Preparing for the future includes making a spending and savings plan with our income. Carefully making and keeping a family or personal budget can help us recognize and control the difference between our wants and needs. Reviewing that budget in a family council will allow our children to learn and practice wise spending habits and to participate in planning and saving for the future.

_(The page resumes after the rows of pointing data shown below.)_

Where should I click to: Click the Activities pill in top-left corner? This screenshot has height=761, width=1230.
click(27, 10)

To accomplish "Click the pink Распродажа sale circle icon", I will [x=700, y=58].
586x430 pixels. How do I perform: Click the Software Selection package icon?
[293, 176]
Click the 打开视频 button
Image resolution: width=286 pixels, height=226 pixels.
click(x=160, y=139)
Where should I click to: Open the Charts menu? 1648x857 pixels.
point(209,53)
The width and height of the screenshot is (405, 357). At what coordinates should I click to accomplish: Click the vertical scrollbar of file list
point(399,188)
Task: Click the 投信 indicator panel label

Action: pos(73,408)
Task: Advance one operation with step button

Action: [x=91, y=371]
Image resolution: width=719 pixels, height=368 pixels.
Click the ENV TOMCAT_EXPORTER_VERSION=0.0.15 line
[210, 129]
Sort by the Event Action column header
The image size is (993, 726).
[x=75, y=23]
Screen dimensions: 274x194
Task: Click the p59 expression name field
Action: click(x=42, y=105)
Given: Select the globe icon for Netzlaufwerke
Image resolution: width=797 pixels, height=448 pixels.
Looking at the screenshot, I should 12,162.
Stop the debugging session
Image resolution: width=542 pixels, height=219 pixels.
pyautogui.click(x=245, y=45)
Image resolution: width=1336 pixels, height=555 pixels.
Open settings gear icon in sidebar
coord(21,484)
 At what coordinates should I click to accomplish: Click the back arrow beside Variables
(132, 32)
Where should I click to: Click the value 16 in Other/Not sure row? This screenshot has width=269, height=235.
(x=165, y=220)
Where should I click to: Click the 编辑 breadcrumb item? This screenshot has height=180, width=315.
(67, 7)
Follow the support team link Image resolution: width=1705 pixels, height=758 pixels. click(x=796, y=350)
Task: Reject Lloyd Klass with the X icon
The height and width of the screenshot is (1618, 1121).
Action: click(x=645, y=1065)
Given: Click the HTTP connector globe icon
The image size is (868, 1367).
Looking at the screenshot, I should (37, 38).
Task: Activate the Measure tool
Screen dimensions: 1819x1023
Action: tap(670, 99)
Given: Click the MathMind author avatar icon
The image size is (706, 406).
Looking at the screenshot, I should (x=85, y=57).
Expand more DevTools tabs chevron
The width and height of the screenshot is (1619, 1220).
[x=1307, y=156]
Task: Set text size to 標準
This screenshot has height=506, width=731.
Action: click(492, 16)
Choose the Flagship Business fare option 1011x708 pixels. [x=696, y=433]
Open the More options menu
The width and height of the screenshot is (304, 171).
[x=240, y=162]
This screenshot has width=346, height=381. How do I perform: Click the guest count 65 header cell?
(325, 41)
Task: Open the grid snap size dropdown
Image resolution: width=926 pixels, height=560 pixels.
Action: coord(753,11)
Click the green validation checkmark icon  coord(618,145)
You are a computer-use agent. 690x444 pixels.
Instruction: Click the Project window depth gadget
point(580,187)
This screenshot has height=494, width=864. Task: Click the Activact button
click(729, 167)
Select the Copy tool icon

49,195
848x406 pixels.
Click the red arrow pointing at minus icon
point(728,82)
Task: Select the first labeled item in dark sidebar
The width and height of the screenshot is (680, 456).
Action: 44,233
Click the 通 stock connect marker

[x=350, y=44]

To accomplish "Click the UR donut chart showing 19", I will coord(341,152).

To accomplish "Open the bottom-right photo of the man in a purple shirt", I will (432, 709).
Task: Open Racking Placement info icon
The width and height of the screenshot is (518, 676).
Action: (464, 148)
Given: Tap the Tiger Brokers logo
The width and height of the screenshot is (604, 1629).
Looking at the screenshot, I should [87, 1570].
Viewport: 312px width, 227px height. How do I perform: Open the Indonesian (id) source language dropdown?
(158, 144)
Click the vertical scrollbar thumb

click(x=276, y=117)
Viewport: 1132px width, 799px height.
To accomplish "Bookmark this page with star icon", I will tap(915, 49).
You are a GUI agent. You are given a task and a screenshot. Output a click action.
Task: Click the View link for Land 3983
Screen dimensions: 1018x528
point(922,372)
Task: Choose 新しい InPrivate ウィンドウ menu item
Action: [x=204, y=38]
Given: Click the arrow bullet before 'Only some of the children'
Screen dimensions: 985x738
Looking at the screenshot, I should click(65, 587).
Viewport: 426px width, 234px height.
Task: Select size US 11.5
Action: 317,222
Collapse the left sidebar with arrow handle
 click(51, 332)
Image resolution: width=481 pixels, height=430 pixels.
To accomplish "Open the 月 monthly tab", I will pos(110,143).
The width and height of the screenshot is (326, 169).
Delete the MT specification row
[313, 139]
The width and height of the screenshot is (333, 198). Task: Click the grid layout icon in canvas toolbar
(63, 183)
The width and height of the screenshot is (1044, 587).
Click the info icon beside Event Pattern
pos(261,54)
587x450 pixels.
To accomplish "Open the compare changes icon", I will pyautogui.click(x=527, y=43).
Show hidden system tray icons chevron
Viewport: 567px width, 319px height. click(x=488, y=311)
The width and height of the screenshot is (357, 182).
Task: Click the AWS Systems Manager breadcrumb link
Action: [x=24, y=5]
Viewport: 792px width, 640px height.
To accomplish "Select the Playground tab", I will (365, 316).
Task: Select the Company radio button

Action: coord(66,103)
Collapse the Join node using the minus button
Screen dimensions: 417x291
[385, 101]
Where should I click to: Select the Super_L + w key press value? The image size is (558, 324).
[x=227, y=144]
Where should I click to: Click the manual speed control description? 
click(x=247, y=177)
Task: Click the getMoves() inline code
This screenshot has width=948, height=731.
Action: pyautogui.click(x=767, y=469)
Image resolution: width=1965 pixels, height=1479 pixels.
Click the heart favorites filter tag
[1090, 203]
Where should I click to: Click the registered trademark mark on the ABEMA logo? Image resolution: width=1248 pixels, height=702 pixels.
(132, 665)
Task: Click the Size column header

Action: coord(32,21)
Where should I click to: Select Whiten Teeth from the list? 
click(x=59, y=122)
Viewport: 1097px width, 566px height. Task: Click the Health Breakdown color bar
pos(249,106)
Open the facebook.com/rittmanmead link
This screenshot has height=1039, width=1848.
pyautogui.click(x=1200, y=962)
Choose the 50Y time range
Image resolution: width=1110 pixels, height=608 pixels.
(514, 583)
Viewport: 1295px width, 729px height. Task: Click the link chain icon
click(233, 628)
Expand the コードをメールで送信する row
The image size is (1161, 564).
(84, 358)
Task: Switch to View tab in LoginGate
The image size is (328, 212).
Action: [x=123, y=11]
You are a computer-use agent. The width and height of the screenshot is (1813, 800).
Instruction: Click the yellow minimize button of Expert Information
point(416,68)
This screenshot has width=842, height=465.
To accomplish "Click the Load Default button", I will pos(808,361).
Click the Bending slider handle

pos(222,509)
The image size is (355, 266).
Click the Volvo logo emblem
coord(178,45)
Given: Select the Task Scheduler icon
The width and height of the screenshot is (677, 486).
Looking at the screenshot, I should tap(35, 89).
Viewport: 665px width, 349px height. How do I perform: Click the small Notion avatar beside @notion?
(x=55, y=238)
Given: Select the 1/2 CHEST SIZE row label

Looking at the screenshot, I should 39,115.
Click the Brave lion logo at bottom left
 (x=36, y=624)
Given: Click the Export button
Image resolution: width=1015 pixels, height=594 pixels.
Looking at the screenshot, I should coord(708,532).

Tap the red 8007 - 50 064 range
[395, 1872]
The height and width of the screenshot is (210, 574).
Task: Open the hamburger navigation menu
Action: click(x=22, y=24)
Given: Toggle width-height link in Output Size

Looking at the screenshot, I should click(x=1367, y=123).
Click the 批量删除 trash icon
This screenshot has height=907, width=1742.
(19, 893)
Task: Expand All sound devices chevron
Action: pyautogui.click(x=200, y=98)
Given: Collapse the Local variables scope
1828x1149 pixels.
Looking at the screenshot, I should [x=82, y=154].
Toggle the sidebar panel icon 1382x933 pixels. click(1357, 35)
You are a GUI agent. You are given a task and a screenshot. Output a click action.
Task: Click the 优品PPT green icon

Preparing for the future also includes obtaining an education or vocational training and finding gainful employment. If you are currently employed, do all that you can to be a valued, essential part of the organization you work for. Work hard and be a “labourer . . . worthy of [your] hire” (Luke 10:7; see also D&C 31:570:1284:79106:3).
As companies continue to downsize or close, even ideal employees may find themselves needing to find new employment. This is an opportunity to rely on the Lord, to grow, and to be strengthened. If you are seeking a new job, increase your faith in the Lord’s desire and power to bless you. Also seek counsel from those you trust, and don’t be afraid to network and ask for help in finding a new job. If necessary, change your lifestyle—and possibly your place of residence—to live within your means. Willingly seek additional training and learn new skills, regardless of your age. Maintain your health and stay close to your spouse and children. And, above all, be grateful. Express your gratitude in prayer for all that has been given to you. Heavenly Father loves you. His Son has promised,“All these things shall give [you] experience, and shall be for [your] good” (D&C 122:7).
Spiritual Preparation
Now is the time to lay the building blocks of welfare in our lives and teach our brothers and sisters to do the same. The scriptures teach us, “If ye are prepared ye shall not fear” (D&C 38:30). By keeping the  commandments and living welfare principles, we can have the Spirit of the Lord to be with us always—to sustain us through the storms of these last days and speak peace to our souls.
Just as we save our temporal resources for rainy days, keeping the commandments, praying, reading the scriptures, and relying upon the Holy Ghost prepare us for the rainy-day tests of life. By our obedience, we store up the faith we need to meet the vicissitudes and challenges of life. Keeping ourselves unspotted from the world—being “good” in this way—we are able to do good for our brothers and sisters throughout the world, both temporally and spiritually.
I testify that living the priesthood principles of welfare is the measure of our Christian love. It is our sacred opportunity to apply Christ’s restored gospel on earth—to put our faith into action and receive a fulness of His joy in this life and in the world to come. I bear my special witness that our Savior lives and that He gave His life for our eternal welfare. In the name of Jesus Christ, amen.

Excerpts from The Gospel Vision of Welfare:  Faith in Action, by Elder Robert D. Hales, February 2009.